Lisa Lindahl legte eine Liste mit Anforderungen an den optimalen Sport-BH
an: Die Träger durften nicht über die Schultern rutschen, der Stoff keine
harten Teile enthalten, die zwicken oder sich in die Haut bohren konnten,
und außerdem sollten die Brüste am Herumhopsen gehindert werden.
Als ihr Mann eines Tages aus Spaß seine beim Sport gebrauchten Jockstraps,
von elastischen Bändern gehaltene Beutelbandagen zum Schutz der Hoden, über
den Oberkörper zog, erkannte Lindahl, dass der optimale Sport-BH ähnlich
aufgebaut sein müsste. Zusammen mit der Kostümdesignerin Polly Smith und
deren Assistentin Hinda Schreiber machte sie sich an die Arbeit. Schreibers
Vater lieh dem Trio 5.000 Dollar, und schon 1978 wurden die ersten
„Jogbra“-Exemplare verkauft.
## Weigerung der Sportgeschäfte
Zunächst lief der Absatz fast ausschließlich über Postbestellung, wie sich
Lindahl später erinnerte: „Ich hatte sehr früh entschieden, dass es sich
[1][bei dem BH nicht um Unterwäsche, sondern um Sportausrüstung handelt].“
Die meist männlichen Inhaber von Sportgeschäften wollten die Jogbras jedoch
nicht anbieten, „man musste ihnen erst klarmachen, dass sie doch auch
Jockstraps verkauften, dann sahen sie ihren Irrtum meistens ein“.
[2][Die Sport-BHs wurden ein großer Erfolg,] weitere Anbieter drängten auf
den Markt. Die Jogbra-Erfinderinnen konnten sich aber weiter behaupten,
indem sie ihre Modellpalette erweiterten. Im Jahr 1990 verkauften sie ihr
Unternehmen für eine unbekannte Summe an Playtex.
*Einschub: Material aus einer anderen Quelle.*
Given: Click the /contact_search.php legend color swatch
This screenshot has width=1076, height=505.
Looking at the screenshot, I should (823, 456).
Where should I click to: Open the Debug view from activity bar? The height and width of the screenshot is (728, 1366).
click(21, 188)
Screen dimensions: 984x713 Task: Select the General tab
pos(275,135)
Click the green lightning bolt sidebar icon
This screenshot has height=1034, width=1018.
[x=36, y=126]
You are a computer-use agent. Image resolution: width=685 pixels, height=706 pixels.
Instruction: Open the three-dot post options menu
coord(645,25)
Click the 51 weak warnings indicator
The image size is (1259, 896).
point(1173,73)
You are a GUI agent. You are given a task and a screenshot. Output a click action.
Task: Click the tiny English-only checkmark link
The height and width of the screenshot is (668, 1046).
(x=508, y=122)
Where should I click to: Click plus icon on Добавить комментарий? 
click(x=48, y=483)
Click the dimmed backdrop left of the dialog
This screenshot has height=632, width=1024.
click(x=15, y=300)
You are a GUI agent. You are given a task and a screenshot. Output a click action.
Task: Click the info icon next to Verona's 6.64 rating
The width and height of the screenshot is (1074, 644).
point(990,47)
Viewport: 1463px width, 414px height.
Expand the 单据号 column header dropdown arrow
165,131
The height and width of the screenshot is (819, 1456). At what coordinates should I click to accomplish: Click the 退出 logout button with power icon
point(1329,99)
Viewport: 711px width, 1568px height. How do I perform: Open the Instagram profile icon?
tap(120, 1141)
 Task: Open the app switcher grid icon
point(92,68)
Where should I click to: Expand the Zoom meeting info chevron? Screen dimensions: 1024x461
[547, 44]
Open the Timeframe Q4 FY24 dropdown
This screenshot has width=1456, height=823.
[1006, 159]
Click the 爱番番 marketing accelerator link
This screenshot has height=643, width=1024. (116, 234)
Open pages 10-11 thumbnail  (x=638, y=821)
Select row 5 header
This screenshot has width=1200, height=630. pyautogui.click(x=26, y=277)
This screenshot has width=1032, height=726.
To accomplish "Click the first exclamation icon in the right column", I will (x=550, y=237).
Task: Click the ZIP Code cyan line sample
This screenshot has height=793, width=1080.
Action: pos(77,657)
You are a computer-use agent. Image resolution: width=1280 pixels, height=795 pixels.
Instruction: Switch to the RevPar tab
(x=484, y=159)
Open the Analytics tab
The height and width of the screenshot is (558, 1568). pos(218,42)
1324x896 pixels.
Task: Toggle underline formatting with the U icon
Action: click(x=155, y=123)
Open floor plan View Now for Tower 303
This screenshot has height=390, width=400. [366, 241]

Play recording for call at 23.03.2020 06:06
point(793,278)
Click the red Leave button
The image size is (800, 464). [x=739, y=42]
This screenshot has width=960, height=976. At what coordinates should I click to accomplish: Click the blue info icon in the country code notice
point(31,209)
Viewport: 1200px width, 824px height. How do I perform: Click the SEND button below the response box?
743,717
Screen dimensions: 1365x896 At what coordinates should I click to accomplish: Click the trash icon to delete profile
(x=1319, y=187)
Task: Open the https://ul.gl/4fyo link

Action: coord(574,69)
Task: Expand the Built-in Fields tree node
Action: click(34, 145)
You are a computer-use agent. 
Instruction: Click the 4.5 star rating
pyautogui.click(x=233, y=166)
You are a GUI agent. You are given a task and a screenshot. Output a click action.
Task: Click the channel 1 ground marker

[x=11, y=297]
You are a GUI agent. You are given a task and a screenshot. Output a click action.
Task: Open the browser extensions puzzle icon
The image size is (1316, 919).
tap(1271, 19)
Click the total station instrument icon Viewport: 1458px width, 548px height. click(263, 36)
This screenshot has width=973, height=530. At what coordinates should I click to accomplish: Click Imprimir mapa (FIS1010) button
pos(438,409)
Mittlerweile sind die positiven Auswirkungen spezieller BHs beim Sport auch
wissenschaftlich belegt: Gut sitzende Modelle verhindern Schmerzen,
Hautreizungen oder Entzündungen und rutschende Träger. Joanna
Wakefield-Scurr, Professorin für Biomechanik an der Universität von
Plymouth, wies nach, dass durch schlecht sitzende BHs die Schrittlänge von
Sportlerinnen um bis zu 4,5 Zentimeter verkürzt wird. Vor den Olympischen
Spielen in Tokio 2021 wurden alle britischen Teilnehmerinnen erstmals mit
individuell zugeschnittenen Modellen ausgerüstet.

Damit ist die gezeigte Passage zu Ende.